| Supplied material |
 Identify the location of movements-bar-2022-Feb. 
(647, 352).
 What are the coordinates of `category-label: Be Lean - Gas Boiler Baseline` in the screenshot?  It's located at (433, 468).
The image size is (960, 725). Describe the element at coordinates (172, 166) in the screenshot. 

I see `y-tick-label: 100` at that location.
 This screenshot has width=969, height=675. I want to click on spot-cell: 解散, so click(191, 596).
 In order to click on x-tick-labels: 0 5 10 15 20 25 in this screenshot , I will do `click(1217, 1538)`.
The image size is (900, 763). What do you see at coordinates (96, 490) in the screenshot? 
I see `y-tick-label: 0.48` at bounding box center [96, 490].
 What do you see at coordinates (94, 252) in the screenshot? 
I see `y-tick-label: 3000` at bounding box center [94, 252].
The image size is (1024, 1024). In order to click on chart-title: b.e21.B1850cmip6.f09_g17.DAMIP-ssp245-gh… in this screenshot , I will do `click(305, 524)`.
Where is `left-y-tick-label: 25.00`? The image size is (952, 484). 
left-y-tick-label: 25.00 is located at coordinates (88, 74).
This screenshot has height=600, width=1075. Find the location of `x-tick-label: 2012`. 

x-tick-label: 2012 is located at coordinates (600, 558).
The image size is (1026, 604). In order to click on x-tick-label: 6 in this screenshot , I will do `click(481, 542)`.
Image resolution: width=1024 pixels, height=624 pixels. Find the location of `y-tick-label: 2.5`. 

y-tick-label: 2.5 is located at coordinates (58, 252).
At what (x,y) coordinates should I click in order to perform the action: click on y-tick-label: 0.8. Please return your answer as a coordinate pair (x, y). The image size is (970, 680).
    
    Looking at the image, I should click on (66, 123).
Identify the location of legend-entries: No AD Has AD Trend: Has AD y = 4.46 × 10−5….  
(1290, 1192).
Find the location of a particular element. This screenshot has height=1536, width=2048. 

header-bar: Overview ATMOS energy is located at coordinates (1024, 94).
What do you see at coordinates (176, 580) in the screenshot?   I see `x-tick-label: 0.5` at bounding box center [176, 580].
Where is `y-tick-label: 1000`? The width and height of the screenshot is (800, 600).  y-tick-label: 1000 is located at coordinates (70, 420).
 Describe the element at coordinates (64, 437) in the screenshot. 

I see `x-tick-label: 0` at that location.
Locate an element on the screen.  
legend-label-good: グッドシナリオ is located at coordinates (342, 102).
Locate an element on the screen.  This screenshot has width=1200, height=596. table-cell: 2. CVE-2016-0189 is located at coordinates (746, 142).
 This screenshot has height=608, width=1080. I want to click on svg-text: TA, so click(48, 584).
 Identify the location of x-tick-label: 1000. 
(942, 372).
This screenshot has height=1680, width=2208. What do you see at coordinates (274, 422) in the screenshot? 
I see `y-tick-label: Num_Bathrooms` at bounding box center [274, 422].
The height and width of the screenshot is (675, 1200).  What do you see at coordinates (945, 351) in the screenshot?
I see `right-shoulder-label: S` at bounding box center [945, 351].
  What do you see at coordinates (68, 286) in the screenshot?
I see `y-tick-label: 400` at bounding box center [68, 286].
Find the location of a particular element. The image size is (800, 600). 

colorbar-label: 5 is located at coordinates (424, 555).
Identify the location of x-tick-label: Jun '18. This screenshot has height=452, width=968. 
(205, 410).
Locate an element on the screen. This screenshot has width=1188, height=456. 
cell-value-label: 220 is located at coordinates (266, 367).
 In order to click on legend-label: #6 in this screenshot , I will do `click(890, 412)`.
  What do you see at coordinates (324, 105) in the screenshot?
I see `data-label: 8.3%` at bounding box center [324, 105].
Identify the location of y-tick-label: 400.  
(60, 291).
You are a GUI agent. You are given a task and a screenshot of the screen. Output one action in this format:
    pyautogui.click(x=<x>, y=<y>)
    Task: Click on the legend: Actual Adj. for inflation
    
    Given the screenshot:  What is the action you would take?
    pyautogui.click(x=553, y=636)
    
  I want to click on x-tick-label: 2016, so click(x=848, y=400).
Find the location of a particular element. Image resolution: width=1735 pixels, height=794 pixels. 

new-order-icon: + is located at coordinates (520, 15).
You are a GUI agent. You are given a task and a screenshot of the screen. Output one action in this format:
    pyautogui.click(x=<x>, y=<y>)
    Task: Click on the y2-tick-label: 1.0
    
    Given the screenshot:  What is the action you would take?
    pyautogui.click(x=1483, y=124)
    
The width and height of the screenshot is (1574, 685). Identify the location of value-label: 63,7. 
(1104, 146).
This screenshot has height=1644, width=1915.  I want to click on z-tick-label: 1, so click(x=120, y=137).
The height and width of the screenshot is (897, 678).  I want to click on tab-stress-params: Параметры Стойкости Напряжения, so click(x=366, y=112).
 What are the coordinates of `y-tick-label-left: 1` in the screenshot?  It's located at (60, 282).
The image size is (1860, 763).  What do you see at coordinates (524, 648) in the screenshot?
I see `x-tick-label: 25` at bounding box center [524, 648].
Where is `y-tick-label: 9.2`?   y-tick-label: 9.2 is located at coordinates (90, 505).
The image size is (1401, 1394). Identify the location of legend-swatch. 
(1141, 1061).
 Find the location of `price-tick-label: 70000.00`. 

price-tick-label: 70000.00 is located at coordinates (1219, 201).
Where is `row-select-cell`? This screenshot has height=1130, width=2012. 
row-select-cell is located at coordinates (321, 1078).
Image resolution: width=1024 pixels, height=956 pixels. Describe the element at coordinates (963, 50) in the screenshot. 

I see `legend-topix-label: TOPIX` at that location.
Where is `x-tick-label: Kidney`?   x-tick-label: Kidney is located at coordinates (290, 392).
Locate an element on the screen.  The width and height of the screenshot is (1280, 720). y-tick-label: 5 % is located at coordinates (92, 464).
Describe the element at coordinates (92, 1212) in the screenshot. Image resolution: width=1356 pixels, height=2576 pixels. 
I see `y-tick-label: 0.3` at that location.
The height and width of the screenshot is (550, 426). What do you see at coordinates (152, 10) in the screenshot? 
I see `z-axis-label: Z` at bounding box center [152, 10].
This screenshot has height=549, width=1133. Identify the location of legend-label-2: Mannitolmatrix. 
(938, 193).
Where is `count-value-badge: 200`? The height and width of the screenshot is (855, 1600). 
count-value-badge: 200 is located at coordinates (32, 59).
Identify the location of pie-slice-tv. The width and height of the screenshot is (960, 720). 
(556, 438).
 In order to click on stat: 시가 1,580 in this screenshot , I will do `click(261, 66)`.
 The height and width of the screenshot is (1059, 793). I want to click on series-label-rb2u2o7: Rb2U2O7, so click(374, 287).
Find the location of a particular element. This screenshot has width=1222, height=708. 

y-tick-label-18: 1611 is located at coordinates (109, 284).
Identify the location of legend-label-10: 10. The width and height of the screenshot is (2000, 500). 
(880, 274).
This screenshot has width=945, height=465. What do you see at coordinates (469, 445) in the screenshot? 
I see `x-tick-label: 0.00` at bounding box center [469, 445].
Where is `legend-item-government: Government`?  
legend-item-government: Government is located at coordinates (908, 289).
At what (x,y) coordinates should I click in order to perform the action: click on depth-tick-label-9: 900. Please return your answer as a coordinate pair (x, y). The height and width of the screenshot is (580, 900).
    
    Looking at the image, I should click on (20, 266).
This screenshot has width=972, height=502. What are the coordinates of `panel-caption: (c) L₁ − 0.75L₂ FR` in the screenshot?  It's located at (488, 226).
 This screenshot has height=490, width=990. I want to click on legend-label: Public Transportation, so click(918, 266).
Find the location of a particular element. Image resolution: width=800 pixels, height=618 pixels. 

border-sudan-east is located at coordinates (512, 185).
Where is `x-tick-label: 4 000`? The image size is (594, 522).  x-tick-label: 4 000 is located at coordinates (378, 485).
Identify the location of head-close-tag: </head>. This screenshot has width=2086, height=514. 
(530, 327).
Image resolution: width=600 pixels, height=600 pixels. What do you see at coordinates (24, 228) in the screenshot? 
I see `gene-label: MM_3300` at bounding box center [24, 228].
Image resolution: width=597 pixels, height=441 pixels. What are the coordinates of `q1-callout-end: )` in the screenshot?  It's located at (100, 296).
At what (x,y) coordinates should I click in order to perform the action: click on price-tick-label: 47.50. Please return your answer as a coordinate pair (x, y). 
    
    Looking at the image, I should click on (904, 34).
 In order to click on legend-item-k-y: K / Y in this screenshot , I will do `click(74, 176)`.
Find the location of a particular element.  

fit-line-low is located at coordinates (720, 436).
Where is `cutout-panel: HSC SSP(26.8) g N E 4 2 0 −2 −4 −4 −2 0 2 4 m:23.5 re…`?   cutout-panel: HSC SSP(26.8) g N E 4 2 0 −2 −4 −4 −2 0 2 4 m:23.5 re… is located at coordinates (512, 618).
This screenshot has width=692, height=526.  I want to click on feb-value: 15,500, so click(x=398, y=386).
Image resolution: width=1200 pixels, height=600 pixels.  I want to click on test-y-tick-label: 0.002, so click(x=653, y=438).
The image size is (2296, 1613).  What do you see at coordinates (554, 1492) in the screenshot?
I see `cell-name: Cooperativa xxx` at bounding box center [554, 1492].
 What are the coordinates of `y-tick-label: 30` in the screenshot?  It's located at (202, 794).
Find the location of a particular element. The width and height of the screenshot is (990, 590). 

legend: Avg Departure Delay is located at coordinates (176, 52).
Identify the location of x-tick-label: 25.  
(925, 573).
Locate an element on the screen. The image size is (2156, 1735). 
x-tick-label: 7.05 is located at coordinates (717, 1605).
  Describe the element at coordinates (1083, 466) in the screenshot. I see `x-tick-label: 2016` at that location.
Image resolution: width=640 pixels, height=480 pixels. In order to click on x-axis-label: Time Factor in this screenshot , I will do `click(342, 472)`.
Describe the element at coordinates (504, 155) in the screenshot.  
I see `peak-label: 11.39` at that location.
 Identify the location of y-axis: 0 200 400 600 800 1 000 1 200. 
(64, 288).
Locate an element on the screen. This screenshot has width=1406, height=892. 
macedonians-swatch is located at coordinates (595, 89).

| Exercise objective |
Copy the items above verbatim, beginning at the line containing "Identify the location of legend-entries: No" and continuing through the line containing "header-bar: Overview ATMOS".

| Answer below |
Identify the location of legend-entries: No AD Has AD Trend: Has AD y = 4.46 × 10−5….  
(1290, 1192).
Find the location of a particular element. This screenshot has height=1536, width=2048. 

header-bar: Overview ATMOS energy is located at coordinates (1024, 94).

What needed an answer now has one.